The Importance of Assigning Value to Conversions

Entire industries have been built on online conversions. From click-through rate, to lead generation forms, and all the way to purchasing a product online. Conversion is one of the most used buzzwords in digital marketing-and something that can be defined many different ways-and it’s what we all strive for when designing and building our websites. It’s the most tangible method of measurement we can get online, but it’s power is reduced immensely if we can’t decide what it’s worth to us.

As I mentioned, a conversion doesn’t have a strict definition, it’s basically the the action (or one of the actions) you want your users to take on your website. Depending on the purpose of your website, this can vary wildly. For example, if you sell widgets online a conversion would be making a purchase. If your website doesn’t sell anything, but tells customers about a service you provide, a conversion might be generating a lead. You could also have negative conversions, which is trying to prevent your users from taking certain actions. For example, if you have a self-help website for a consumer brand, your goal is to help as many users as possible so they don’t have to call for help, thus reducing the costs of running your call center.

So after we know what our conversions are, we need to decide what the value of that conversion is. Specifically, what is it worth to me to get that sale, lead, newsletter subscription, etc? This step is often overlooked, but is critical when measuring the effectiveness of your campaigns. In some cases it’s easier than others to determine this. If you’re selling product online, the value of a sale is slightly less than the margin you make selling that product. However, when the conversion is not directly tied to a revenue-generating action, it’s not so clear. How much is a lead worth? Ask this question to marketing directors across the country and you’re likely to get blank stares.
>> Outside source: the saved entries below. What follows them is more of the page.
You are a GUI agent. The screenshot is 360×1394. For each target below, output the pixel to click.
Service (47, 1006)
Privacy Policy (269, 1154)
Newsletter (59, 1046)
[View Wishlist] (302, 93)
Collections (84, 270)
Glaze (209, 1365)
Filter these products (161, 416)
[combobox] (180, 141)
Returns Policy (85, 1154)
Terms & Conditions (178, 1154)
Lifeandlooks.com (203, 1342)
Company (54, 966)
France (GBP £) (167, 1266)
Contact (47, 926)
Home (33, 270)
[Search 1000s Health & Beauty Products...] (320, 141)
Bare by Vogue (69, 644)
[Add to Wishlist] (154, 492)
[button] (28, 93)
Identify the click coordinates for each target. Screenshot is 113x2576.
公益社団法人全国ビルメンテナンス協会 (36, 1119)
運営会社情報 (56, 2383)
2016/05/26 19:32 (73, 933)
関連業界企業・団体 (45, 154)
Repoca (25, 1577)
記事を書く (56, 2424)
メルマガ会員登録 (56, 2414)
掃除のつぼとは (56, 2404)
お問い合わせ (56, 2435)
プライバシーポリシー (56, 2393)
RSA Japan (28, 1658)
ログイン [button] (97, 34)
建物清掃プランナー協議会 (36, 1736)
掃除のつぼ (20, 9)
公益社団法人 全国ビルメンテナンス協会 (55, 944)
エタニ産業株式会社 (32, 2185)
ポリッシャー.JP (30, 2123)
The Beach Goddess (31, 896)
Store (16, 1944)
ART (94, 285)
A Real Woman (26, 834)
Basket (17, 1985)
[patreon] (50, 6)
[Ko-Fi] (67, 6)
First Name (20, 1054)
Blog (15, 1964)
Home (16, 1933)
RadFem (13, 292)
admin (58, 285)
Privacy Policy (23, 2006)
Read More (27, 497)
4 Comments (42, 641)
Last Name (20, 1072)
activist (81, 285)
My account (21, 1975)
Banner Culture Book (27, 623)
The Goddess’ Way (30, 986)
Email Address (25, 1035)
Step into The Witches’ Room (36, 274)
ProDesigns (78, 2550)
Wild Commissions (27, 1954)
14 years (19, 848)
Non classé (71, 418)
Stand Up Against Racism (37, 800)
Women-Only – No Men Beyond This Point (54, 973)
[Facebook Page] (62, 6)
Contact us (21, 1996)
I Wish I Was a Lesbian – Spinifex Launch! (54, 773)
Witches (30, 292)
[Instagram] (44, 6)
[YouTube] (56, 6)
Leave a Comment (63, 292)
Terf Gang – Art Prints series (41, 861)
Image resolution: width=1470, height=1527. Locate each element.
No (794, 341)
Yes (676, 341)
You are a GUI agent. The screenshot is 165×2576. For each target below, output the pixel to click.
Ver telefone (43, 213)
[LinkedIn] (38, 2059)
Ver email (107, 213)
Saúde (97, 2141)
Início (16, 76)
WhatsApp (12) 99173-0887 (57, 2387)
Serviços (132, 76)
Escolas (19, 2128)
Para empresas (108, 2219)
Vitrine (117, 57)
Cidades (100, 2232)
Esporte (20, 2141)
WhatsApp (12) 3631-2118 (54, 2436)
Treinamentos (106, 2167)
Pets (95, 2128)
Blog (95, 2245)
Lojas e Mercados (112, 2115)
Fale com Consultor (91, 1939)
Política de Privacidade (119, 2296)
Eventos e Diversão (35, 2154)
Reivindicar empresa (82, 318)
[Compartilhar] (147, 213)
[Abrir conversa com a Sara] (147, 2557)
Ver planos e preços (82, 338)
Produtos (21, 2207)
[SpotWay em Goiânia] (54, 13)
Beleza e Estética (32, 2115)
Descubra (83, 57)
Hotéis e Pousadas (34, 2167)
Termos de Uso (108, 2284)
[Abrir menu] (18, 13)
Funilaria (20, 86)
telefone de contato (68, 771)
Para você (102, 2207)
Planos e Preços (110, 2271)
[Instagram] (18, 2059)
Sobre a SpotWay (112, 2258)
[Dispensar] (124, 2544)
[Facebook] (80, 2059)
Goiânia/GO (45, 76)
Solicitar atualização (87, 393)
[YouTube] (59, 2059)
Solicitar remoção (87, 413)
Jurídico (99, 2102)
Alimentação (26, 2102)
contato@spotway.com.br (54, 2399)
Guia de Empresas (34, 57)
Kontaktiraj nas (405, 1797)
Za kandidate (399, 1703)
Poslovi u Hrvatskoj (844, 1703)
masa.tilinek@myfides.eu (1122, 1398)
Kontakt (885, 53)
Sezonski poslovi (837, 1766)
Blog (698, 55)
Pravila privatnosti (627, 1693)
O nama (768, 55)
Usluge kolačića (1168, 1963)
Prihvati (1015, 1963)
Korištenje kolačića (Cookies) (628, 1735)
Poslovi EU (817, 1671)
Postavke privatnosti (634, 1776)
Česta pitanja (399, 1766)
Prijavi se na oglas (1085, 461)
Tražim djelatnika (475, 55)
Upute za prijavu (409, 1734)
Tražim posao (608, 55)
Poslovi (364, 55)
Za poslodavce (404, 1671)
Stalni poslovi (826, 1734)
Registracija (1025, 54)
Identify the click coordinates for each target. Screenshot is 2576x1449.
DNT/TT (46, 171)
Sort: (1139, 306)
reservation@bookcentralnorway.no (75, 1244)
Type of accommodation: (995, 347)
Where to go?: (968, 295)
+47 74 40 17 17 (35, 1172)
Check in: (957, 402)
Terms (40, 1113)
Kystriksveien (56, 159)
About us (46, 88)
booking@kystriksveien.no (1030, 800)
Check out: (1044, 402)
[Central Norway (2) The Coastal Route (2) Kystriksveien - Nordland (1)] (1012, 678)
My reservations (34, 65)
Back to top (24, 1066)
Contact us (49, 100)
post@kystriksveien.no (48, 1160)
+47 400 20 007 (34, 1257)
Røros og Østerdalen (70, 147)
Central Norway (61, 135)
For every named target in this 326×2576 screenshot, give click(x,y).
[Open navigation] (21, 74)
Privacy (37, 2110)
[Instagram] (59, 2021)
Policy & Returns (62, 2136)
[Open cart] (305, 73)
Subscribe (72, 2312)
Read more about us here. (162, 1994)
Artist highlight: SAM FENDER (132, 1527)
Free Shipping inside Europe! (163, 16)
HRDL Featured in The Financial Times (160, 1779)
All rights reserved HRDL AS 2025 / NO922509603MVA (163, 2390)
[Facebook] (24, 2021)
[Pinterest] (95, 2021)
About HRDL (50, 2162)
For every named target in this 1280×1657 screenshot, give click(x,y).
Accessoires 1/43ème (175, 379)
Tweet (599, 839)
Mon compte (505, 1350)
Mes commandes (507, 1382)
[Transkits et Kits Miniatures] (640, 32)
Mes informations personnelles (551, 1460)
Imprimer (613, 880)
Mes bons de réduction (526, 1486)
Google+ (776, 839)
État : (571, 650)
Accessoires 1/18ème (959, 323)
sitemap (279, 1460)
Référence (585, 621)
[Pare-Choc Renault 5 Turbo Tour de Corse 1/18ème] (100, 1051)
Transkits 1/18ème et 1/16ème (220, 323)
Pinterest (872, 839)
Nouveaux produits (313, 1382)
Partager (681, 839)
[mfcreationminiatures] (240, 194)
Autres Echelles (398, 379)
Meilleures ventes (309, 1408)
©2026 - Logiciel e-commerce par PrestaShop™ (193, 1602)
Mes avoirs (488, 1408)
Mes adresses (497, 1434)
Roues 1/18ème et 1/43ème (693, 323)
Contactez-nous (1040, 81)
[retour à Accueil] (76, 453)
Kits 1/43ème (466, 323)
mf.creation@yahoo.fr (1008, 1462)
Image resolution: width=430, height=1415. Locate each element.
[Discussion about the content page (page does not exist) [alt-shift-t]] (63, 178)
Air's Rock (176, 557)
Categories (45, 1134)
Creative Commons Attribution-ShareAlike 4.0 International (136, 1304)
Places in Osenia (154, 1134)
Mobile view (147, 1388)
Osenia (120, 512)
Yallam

Why is this so important? Because it helps you determine if your marketing campaigns are successful or not. It doesn’t matter what your campaign is, if it’s not 100% for brand awareness it should have a goal. Unless that goal has defined value, how do you know if that campaign “worked?” If you spend $10,000 to send out a direct mail, which drives users to a microsite, which in turn gets them to fill out a form requesting a salesperson to call them; how many leads do you need to call that campaign a success? 1,000? 10,000? 100,000?

Once you know what that conversion is worth it’s just simple math. If you don’t know what your conversion is worth, you’re just guessing. As digital marketers we shouldn’t be fans of guessing, not with the tools available to us for measuring effectiveness of our campaigns. Assign a value. If a lead is worth five dollars, then you know you need 2,000 leads to break even on the campaign. And something more than 2,000 to call the campaign a success.

So how do we come to a reasonable value of a conversion? It’s easier in some situations than others. Obviously if you know how much money you’re making when a conversion happens, you know the value of it. But what about when you don’t? What if you don’t have closed-loop tracking in place and can’t tie in when a lead becomes a sale, or for how much. How do you assign a value to a newsletter subscriber, twitter follower, or facebook like? The best answer, use the data that is available to you to narrow it down to the tightest range possible. If we can look at historical data and know that 5% of leads eventually become sales, and that they bring in an average of $1000 per sale, then we know we’d break even paying $50 per lead. ($50 is 5% of $1000)

Note that this, like everything, needs to constantly be monitored and tweaked. For example, you’ll probably have a higher conversion rate the more targeted your campaign is. $10,000 spent on a targeted paid search campaign should lead to more sales than $10,000 on a highway billboard. So use the data you have accordingly.

Being armed with this information gives you a tremendous amount of knowledge about whether or not your marketing is working. Don’t go by gut feel, we as a society are beyond that.